The Complainant and the Respondent shall be notified formally, in writing, of the outcome of the request for review within seven (7) business days after the conclusion of the review. The review constitutes the final process, and the outcome is final and not reviewable within the University.
Review Decisionmaker(s) for student respondents
The Dean of Students in the University (or designee) determines whether a request meets the criteria for a review. The Dean of Students in the University will convene a Review Board for requests that meet the criteria. A Review Board will be convened as soon as is practicable but not before the deadline for submitting a request for review. When both the Complainant and Respondent submit requests for review and there is a determination that both meet one or more of the criteria for convening a Review Board, the Dean of Students in the University will decide whether the dual requests should be considered by separate Review Boards or by a single Review Board.
The Review Board consists of the Dean of Students in the University (or designee), one faculty member, who serves as Chair, and one student member. The faculty and student members are both appointed by the Dean of Students in the University (or designee) and none shall be involved in the process that rendered the decision under review. All members of the Review Board must be able to maintain independent judgment and discharge their obligations in a fair- minded fashion, free from material bias and conflicts of interest, or they should recuse themselves.

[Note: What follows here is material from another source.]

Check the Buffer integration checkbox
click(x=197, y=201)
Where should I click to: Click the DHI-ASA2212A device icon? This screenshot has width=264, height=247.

As soon as practicable before the review hearing, the Dean of Students in the University (or designee) will notify the Respondent and Title IX Complaint of names and academic affiliation of Review Board members. The Respondent and Complainant may request a replacement for any member of the Review Board on the grounds that such member has a material conflict of interest. Such requests must be made to the Dean of Students in the University (or designee) within two (2) business days of receiving notice of the identities of the Review Board members. Requests must identify with specificity the alleged nature of the conflict of interest. Using reasoned judgment, the Dean of Students in the University (or designee) will decide whether the alleged conflict is genuine and material and, if so, whether it compels the Review Board member’s replacement.
Review Decisionmaker for matters involving a Faculty, Other Academic Appointee, or Postdoctoral Researcher respondents
The Provost serves as the Review Decisionmaker for matters involving Faculty, Other Academic Appointees, or Postdoctoral Researchers respondents. Unless the Respondent is an appointee under Statute 11.1 and the sanction is termination of appointment/employment, the Provost’s decision is final and unreviewable within the University. If the Respondent is appointed under Statute 11.1 and the Provost has decided to impose the sanction of termination of employment, then the matter will next proceed under the process set forth in Statute 11.4.
Review Decisionmaker for matters involving staff respondents
The Associate Vice President for Human Resources serves as the Review Decisionmaker for matters involving staff respondents.